In cyberspace, no one can hear you schemeNew paper says nothing short of reinventing the computer will secure IT infrastructures
A radical new approach to countering the growing menace of contemporary cyber threats has been proposed in a recent EastWest Institute paper. The authors say new thinking is necessary because most prominent ideas for cyber defense are “immature and strategically misaligned.”
“We have to reinvent the computer, the base technology,” said co-author Sandro Gaycken, a senior computer science researcher at the Institut für Informatik, Freie Universität Berlin.
Gaycken said there's a lot that can be done that is simply not debated at present, that while 100 percent security is not possible, it is possible to make cyber assets difficult, expensive and even risky to attack.
“But this requires not just new ad hoc security technologies, but a reform of the computer as such - a new kind of computer,” she said.
Gaycken said hacking into systems would then be much harder than it is now, and that some problems such as economic espionage would be gone for good.
Gaycken said current IT security ideas build on wrong perceptions of the power and the development of offensive cyber warfare and cyber espionage, and they believe that the current IT-environment can somehow be maintained.
The EWI paper, however, argues that the IT-environment cannot be protected by ad-hoc security technologies or by current active defense approaches, that what is needed instead is ‘highly secure computing.’ Highly secure computing is a concept of passive defense, of deterrence by denial.

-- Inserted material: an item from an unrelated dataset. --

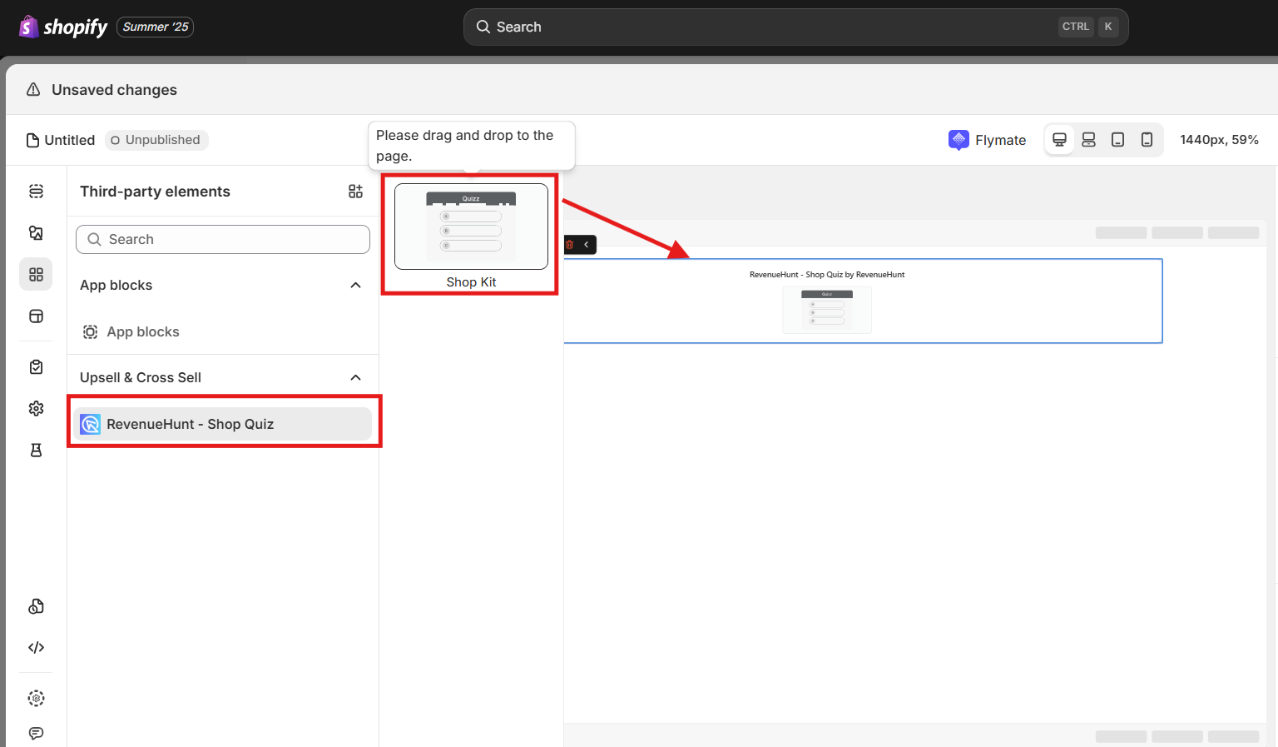Click the code editor icon in sidebar

pyautogui.click(x=36, y=648)
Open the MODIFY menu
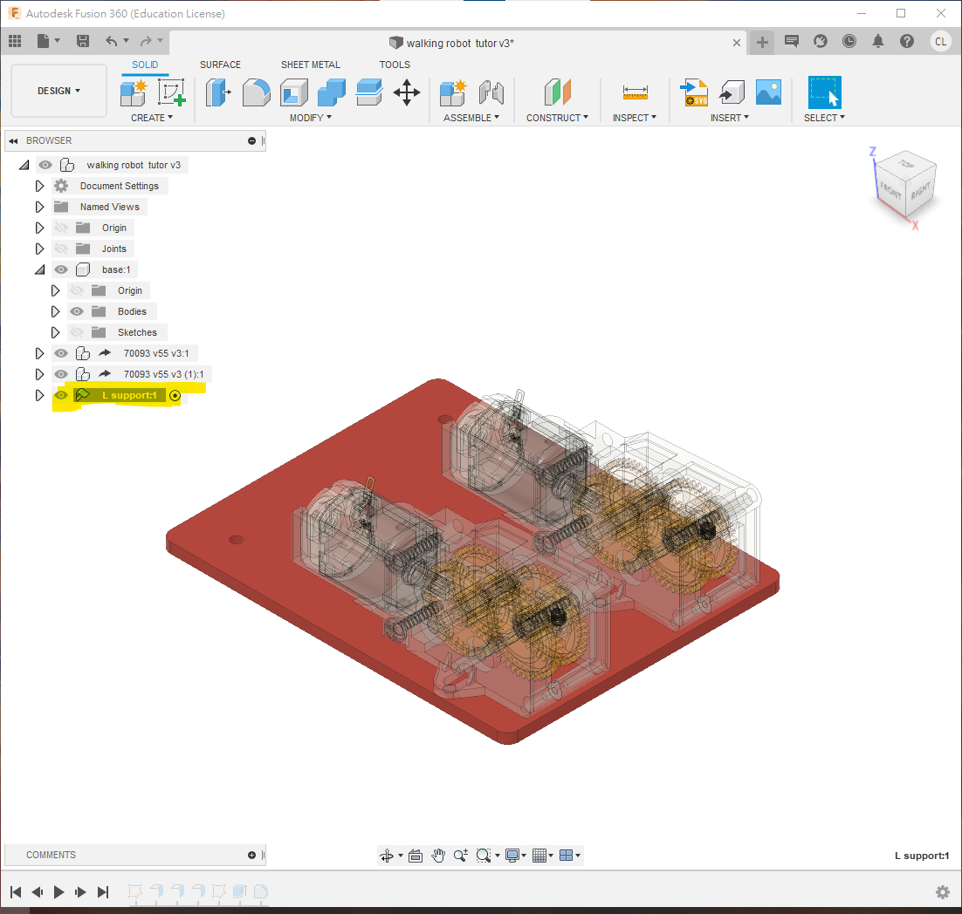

“Active defense is far too easy to fool,” Gaycken said. Active defense methods include tactics like honeypots to lure hackers and decoys to disrupt attacker activities.
Gaycken said highly secure computing considers security the topmost item in specifications and compromises everything else, a top-down security concept that starts with the best security and assumes the toughest attacker.
Gaycken said current concepts of IT-security is to bolt some ex post facto security technology on top of computer operating systems, but the base computer technologies are so full of security problems that no security product in the world can patch them all.
The way things exist now, Gaycken said, knowledgeable adversaries with abundant resources and expertise at covering their tracks will always be able to remain anonymous in cyber-attacks.
Co-author Greg Austin, a EWI fellow, told Homeland1 the idea of the paper is also about seeing national cyber security as an internationally shared interest.
"Neither China nor the United States can be secure if they go into a full blown cyber arms race," Austin said. "They are both highly insecure now simply because of overwhelming U.S. and allied military superiority in cyberspace. We need to shift to common security principles and execute that in technology and in industry policy."
Austin said current active defense schemes also carry geopolitical risk.
"History repeatedly confirms that states with offensive military doctrines are more likely to take risks and make big mistakes in use of force," he said. "Active defense just compounds the problem by undermining a sense of order in cyberspace.